Today, I’d like to highlight the Shaved Summer Squash with Pecorino Romano, which was perfect for my busy Tuesday, when I didn’t have a lot of time and wanted to recover from a weekend with one to many huckleberry lemonades at the beach. See the recipe below, and pick up this cookbook here!
Try out this easy, healthy and delicious recipe. Fast enough for any weeknight side!
1 T freshly squeezed lemon juice
2 T extra virgin olive oil
Pinch of sea salt
Three 6–8 inch long summer squash or zucchini
2 oz piece pecorino Romano
8 to 10 basil leaves, sliced into thin ribbons
Freshly ground pepper
Whisk together lemon juice, olive oil and salt; set aside.
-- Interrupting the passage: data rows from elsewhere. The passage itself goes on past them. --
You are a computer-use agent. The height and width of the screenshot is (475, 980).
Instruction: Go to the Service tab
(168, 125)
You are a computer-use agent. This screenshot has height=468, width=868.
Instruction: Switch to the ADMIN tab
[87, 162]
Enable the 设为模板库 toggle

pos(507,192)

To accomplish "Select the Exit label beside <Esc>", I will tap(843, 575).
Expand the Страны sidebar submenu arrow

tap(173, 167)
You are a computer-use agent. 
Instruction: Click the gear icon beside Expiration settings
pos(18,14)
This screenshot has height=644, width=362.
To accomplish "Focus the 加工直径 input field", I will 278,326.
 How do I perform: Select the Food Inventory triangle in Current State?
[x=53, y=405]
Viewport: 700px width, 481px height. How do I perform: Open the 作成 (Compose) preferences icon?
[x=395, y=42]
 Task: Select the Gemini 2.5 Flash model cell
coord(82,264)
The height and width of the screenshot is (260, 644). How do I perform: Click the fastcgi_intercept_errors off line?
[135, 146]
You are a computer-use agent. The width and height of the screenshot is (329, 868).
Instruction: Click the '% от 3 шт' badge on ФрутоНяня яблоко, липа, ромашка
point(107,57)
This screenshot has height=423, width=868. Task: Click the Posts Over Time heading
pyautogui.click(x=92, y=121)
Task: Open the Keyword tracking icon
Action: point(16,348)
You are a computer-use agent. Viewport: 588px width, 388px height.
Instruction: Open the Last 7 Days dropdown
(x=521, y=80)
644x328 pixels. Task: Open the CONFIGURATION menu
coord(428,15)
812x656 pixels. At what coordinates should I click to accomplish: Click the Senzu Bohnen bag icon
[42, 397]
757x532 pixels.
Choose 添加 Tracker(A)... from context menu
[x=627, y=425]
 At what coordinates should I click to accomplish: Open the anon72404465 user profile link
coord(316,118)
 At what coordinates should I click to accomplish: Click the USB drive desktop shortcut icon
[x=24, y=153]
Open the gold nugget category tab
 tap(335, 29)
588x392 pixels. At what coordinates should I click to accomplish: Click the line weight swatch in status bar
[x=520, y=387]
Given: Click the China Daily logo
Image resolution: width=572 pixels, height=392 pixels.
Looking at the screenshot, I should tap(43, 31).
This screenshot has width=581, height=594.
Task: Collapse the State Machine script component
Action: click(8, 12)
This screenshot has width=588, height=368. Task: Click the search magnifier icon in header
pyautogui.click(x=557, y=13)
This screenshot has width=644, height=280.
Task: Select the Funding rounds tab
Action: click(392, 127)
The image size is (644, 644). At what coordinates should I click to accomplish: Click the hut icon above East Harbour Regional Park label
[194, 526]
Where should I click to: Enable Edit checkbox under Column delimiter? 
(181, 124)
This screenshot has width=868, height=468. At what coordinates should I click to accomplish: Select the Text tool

Using a vegetable peeler or mandoline, shave the squash into paper thin ribbons, about 1/16 inch thick, to yield 3 to 4 cups. Toss the squash with the dressing and marinate at room temperate for 5 minutes.
Shave the pecorino Romano into thin strips with a vegetable peeler to yield about 3/4 cup. Add to squash and toss gently. Taste and adjust seasonings, adding more lemon juice if desired. Garnish with basil and pepper. Serve immediately.